An author whose work I developmentally edited some years ago wrote a very short preface—a mere 70 words—in which he stated that his book was guided by an old adage: “To convince people,” he wrote, “tell them a story or give them the facts.” He added that his book attempted to do both, and he ended with a recommendation to his readers to “Go gently.” It was an appropriate suggestion.
On the one hand, the book was about some relatively sophisticated scientific psychology; on the other, the science was told through the guise of two true stories, one about a young boy with mysterious behavioral issues and the other about a horse with what appeared to be equally unexplainable mathematical intelligence. Coincidently (and conveniently to afford some enticing literary impact), both were named Hans. The narrative successfully wove these two tales together to demonstrate the way scientific method discovers certain underlying truths while at the same time dispels false empirical conclusions to arrive at those truths.
And the concept worked: One could more easily come to understand the science while being engrossed in the thoroughly engaging contextual story.
I think that the same advice, to “go gently,” often applies equally well when you are writing your story or stories. That’s because I believe a really good story often tells itself—and that goes for nonfiction as well as fiction. Authors I work with are often surprised when, at the very beginning of a project, I do not put a lot of emphasis on establishing a definitive outline or table of contents before getting into the writing itself.
Of course I have a general idea of where the story is going, of the important ideas and events that need to be included. But I believe that writing one’s story is often very palpably a form of reliving it, and that through this creative process, of in some ways “recalling” the story in our own minds, the optimal presentation to maximize dramatic storyline impact reveals itself. And at the risk of being cryptic, I believe this, too, goes for fiction as well as nonfiction. In my view, that’s what really forms the basis for a gripping story expertly told.
This is the first of what I intend to be a regular blog in which my primary goal—in fact my only goal—is to encourage you to write the stories you have kicking around inside your head.

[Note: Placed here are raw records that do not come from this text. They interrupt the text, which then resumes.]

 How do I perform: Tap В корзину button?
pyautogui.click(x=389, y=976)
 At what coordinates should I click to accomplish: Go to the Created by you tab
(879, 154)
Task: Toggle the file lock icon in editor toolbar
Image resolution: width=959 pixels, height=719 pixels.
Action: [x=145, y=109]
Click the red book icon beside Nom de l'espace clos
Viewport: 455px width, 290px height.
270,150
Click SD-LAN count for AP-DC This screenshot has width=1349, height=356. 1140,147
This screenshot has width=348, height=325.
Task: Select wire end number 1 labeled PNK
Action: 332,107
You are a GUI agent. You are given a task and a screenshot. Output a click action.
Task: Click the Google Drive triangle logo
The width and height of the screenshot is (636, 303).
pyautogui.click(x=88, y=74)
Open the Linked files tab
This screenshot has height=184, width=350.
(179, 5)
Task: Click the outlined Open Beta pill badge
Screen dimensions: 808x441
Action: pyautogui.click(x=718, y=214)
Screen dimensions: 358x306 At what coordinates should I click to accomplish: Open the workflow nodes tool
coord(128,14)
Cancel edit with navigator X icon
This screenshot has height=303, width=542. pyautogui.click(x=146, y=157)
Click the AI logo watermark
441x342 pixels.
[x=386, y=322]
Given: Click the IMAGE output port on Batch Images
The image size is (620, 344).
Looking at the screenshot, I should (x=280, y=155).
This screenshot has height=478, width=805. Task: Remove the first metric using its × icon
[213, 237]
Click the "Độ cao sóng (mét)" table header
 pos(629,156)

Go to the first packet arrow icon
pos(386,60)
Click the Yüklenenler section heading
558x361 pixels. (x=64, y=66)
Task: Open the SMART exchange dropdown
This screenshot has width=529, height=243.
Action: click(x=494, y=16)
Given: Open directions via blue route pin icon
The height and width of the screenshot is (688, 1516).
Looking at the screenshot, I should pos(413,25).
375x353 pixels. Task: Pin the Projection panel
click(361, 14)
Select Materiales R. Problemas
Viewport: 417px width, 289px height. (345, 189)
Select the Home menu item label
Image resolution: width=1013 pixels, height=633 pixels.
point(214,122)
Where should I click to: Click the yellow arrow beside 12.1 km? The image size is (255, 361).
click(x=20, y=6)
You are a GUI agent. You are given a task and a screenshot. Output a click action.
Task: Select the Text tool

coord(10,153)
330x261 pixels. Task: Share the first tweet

Whether fiction or nonfiction, autobiographical or entrepreneurial, I believe that everyone’s story matters, and whether you have the wherewithal to write it yourself, or through working with an editor, and even with a ghostwriter if your primary pursuits leave you no time, I want to urge you to “go for it!”
Going forward, I hope that I will be able to offer helpful ideas, recommendations, and suggestions to get you get excited about writing your book and getting it published in some form, whether through a traditional or self-publishing avenue. I hope that I can be of help to both aspiring and accomplished authors, and I invite your feedback as a means of helping me to identify issues in the writing and publishing universe that today’s authors are most interested in learning about.